Others, such as Ernest Chang, who plans to wholesale more than 11 tons of firecrackers this New Year's, will be stocking a variety of firecrackers and novelty items such as fountains and sparklers.
"Everybody wants to bring in more," he said.
"But, I don't want to be greedy with the market, and you have got to know what your clients can handle.
"I guess we will bring about one-third more for the millennium," Chang said, adding that he is not the biggest importer of fireworks in the islands.
The fire department, which handles the applications for wholesale and retail fireworks licenses (anyone in Hawaii who sells fireworks must have a license), isn't required to keep records of precisely how much explosives are brought into the state. But the application asks for an estimate.
Some report the estimate in pounds; others report the number of cases of fireworks, the dollar amount or how many container loads they plan to bring in.
One of the largest fireworks wholesalers, Asia Pacific Trading Group, is bringing in 10 containers of fireworks, the same amount it reported to the fire department last year. Officials from the company did not return telephone calls.
Retailers such as 7-Eleven report bringing in 20 cases for each store this year, while last year they stocked 15. Longs told the fire department it will handle 200 pounds for each store.
Kmart is up 25 percent, increasing the bulk amount of fireworks imported to 500 cases for each store, up from 400 cases last year.
Safeway also is up 25 percent, as it says it will handle 50 cases for each store this year.
On the Big Island, KTA Super Stores will hold to last year's purchasing plans. But they aren't shy about celebrating the new year, as they bring in one container load of fireworks for each store.

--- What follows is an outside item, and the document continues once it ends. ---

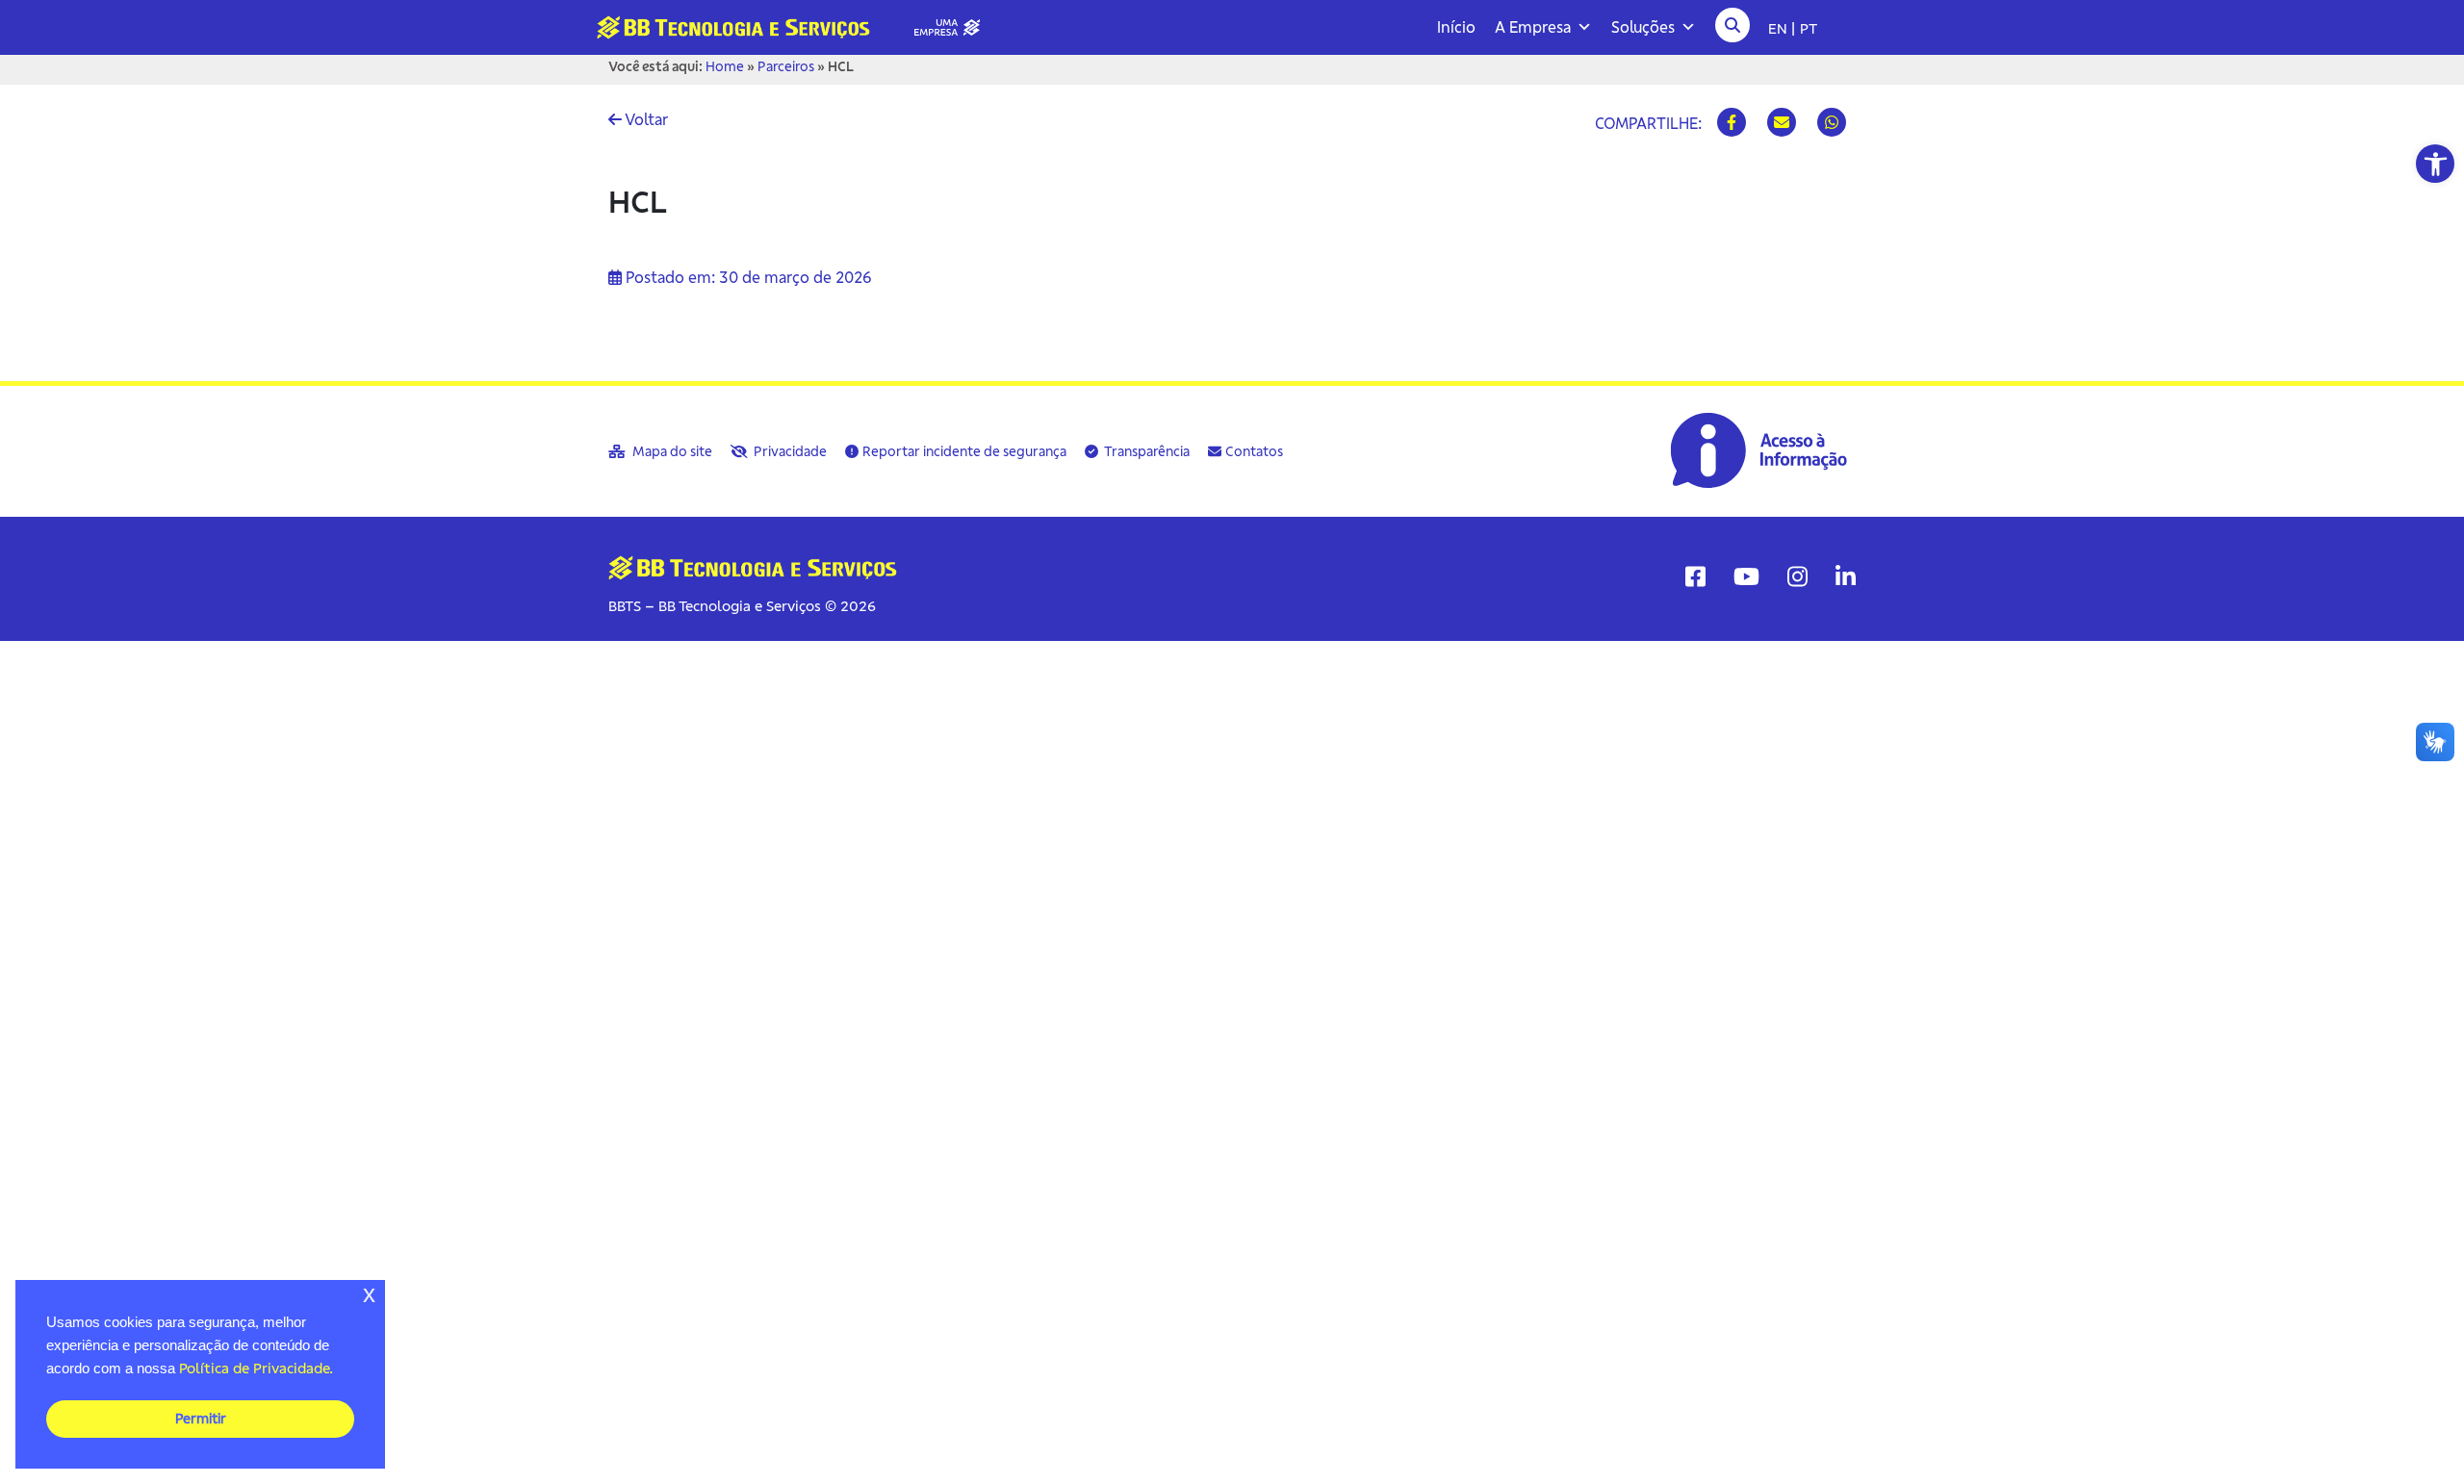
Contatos (1254, 451)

The fire department watches how the fireworks are shipped, inspects the storage and retail stores for safety hazards and goes over how the materials will be moved from one site to another.
Lloyd Rogers, acting battalion chief for fire prevention, said the department treats fireworks as any other dangerous explosive.
"We make sure they are going to be selling or storing it safely," he said.
As for why the stuff is in such high demand during the New Year's holiday, Sunny Wong, the honorary mayor of Chinatown, says he often is asked and always explains it the same way.
"We are saying goodbye to the last year and being thankful for the good fortune we had, and looking forward to the new year and hoping we have even better fortune," he said.
"As for saying the fireworks chase away the devil, well, have you seen any devils move out on New Year's?"